[Study material Boundary: Start]

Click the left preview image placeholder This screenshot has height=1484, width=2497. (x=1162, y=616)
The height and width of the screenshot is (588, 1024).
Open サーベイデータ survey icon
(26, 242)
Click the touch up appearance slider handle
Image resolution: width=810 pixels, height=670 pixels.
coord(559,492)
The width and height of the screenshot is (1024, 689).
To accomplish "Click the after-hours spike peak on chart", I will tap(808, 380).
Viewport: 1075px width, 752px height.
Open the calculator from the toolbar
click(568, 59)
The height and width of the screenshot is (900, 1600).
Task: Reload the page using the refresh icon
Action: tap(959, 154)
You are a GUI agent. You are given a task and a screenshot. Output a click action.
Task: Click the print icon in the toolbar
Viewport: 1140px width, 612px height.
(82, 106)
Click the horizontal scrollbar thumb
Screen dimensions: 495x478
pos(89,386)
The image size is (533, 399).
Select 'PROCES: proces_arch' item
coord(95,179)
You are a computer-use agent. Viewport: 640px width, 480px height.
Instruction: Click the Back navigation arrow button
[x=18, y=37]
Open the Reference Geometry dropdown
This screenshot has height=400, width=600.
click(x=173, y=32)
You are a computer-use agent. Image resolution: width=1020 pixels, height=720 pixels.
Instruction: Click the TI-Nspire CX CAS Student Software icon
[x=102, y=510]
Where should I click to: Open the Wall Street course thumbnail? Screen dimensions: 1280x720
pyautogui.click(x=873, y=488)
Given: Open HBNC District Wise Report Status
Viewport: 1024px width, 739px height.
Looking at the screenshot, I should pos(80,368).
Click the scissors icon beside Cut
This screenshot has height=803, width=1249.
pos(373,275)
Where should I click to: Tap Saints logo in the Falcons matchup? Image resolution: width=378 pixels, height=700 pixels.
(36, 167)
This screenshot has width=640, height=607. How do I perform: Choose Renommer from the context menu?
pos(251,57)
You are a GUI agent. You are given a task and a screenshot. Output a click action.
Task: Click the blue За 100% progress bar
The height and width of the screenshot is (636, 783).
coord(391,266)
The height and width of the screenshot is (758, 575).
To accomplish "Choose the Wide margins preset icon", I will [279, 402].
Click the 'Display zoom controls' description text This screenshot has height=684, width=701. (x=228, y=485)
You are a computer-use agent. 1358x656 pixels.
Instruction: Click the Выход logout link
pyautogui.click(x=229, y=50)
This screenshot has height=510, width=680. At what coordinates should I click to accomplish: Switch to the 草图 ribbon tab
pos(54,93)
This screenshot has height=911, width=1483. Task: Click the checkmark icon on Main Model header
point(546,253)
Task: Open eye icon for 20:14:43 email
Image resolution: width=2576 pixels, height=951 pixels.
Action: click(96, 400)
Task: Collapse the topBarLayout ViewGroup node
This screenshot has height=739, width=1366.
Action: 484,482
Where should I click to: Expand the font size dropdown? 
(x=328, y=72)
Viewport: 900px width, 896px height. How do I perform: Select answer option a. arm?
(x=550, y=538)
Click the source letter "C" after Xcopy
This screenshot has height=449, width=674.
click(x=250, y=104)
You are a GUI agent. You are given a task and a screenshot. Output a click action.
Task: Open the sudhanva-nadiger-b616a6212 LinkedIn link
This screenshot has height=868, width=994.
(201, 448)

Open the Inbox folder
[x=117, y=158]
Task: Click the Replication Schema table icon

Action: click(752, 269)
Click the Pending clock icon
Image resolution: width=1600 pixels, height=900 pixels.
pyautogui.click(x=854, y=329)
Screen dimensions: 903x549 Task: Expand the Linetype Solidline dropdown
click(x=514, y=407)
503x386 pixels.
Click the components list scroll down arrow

[Study material Boundary: End]

Please retype the records above starting with the line that contains "503x386 pixels." and stopping after the last line, changing nothing.

Solution to the exercise -
503x386 pixels.
Click the components list scroll down arrow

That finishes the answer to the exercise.